# Formula for dice probability where numbers have different values

omni989
Hi all

Im hoping someone here can help me out. I'm developing a game and I have a dice system I'm using but I am having trouble mapping the probabilities. I should state that I know very little about such things and my maths is basic but a reasonably explained answer should cause me no problems.

Firstly I need to calculate the probability of rolling X number of successes on multiple D6 where 1-3 are failures, 4 & 5 are one success each and 6 is two successes. I will need to map out the probability of exactly 1 success, 2 success, 3 success etc on 2D6, 3D6, 4D6 up to 6 D6.
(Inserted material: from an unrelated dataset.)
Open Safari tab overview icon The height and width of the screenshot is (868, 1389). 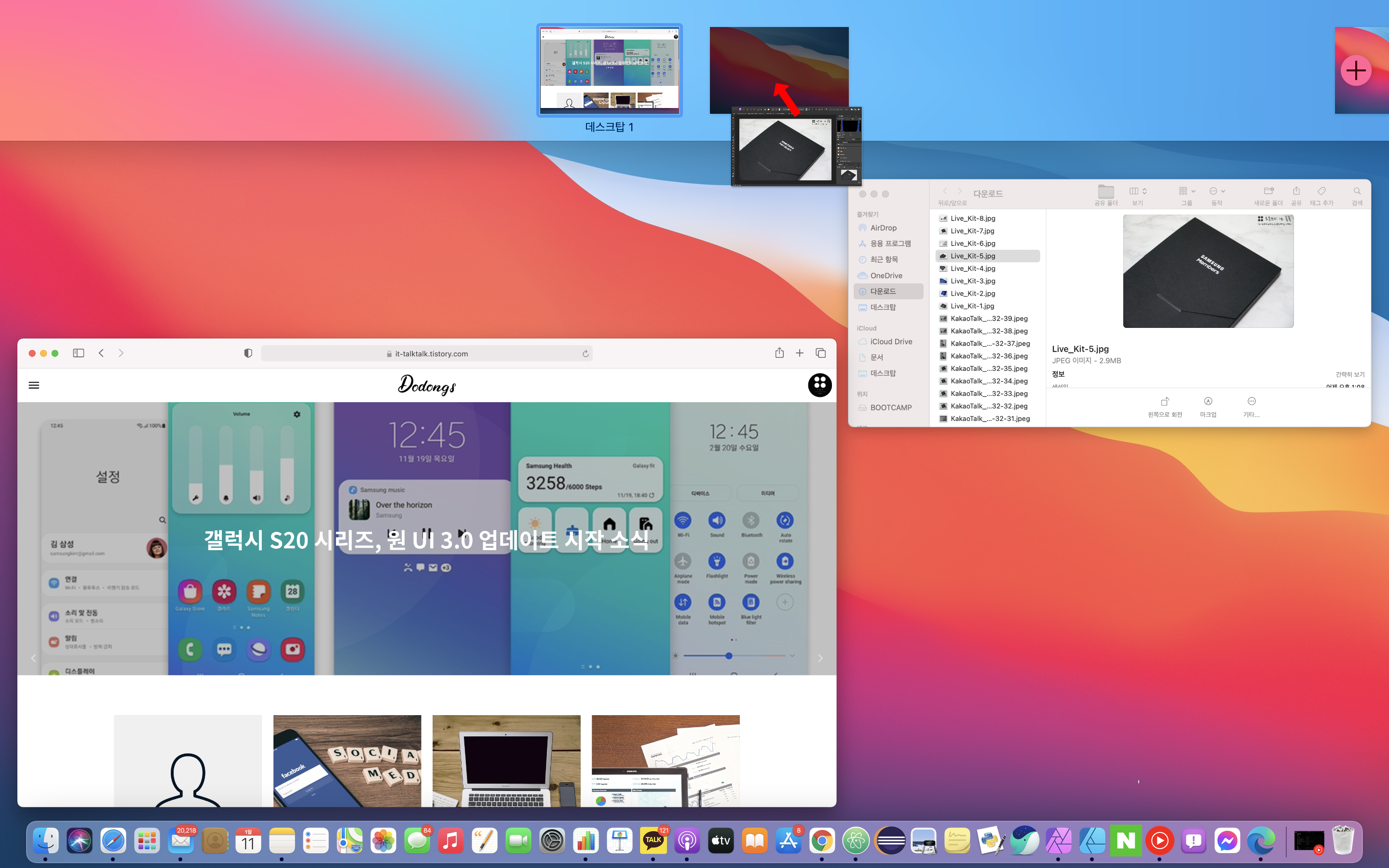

In case you are finding that too easy can anyone suggest how I would go about calculate the probabilities with the following variance. There are now two players rolling against eachother with their successes cancelling eachother out, the winner is the player with successes left. For one player, the attacker, 3 is also a success and cancels upto two 4's that the defender rolls. How can I map how effective the extra number will be to the attacker and how detrimental to the defender? Taking into account that if the attacker does not roll a 3 then the defender gets his 4's but if he does then he loses some of them.

I do hope I have explained that clearly and that someone will offer some solutions.

For 3 dice

Let $$G(x) = (\frac{1}{6} + \frac{1}{6} + \frac{1}{6} + \frac{x}{6} + \frac{x}{6} + \frac{x^2}{6})^3$$

$$= (\frac{3}{6} + \frac{2x}{6} + \frac{x^2}{6}) ^3$$

$$= \frac{1}{6^3}( 3 + 2x + x^2)^3$$

If my hand calculation is correct this is:
$$= \frac{1}{6^3}(27 + 54x + 63x^2 + 44x^3 + 21x^4 + 6x^5 + x^6)$$

Probability of zero successes $= \frac{1}{6^3}(27)$
Probability of one success $= \frac{1}{6^3}(54)$ ( = the coefficient of $x$ .)
Probability of two successes $= \frac{1}{6^3}(63)$ ( = the coefficient of $x^2$)
....etc.